You all need to relax. It’s Instagram not a modeling agency honey. You’re in the club bathroom for fuck sake. Classless broads are shitting in the stalls behind you. Some are puking. Probably giving some dude head too. Your girlfriend just blew a line of coke next to you. I mean I like a good hot chick selfie as much as the next guy but 197 of them?! In a week??? You’re hot, but not 197 selfies hot. Stop it because I WILL unfollow you. Eventually. When I get around to it.
Where the hell did you come from?! Ebola. How the fuck did Ebola make it to America in this day and age? But if you really are the start to the zombie apocalypse, just know that I’ve been preparing for this my entire life motherfucker. So I’m good yo. Bring it.
You may be nice. You may be sweet. You may be educated. You may be beautiful. But no one…NO GUY…can ever stay in love with a selfish woman. Selfishness is an ugly fucking trait. And I won’t have anything to do with selfish women EVER again.
The word bae and the people who use it!
This is the dumbest fucking word ever created. You all sound so FUCKING stupid when you use it. Just so you know.
I have a love/hate relationship with you. I’m a bad boy still and we look good together. No doubt. But the corporate America folks that cut those checks for me don’t like you. I don’t know what to do with you my friend. Either we keep pissing off the system or we gotta part ways permanently. Only time will tell. At least the chicks love us yo. Thug life.
Sons of Anarchy
I’m a huge Sons fan since the beginning. But this final season has sucked. Let’s not bullshit. The Sopranos final season was epic until that debatable very last scene. But the majority of the Sons’ episodes so far have been shitty and confusing. I hope the very last episode goes out with greatness. Nothing worse than being disappointed by one of your all time favorite TV shows.
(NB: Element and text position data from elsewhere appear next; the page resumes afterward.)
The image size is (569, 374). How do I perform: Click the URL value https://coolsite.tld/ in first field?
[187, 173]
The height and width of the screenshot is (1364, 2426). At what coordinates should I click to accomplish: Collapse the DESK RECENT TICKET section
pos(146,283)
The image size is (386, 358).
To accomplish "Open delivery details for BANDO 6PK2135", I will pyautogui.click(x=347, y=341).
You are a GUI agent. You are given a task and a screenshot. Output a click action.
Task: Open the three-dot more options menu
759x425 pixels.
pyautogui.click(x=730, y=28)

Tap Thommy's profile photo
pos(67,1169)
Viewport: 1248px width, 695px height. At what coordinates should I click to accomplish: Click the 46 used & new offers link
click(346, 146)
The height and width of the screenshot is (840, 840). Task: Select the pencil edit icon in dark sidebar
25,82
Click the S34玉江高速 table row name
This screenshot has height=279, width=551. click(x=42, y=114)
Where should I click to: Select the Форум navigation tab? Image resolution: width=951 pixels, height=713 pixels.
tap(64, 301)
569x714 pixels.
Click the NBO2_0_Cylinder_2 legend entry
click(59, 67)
Speaking of disappointments this year. For a few months this year I was down. I lost a lot and thought I was losing more. There were some people who I barely heard from or not at all. Hardly a call or a text, let alone seeing them. I didn’t plan on making my inner circle smaller this year but they did it for me. You weren’t there for me then, I won’t be there for you now. Peace!
City life ending for me
This is it. I had my epic city run. I’m ready to buy a place in the burbs. And I’m fine with that choice but part of me hates to admit that time has caught up to me and is somewhat forcing this change. So fuck you father time! You are my final Festivus grievance. LOLz.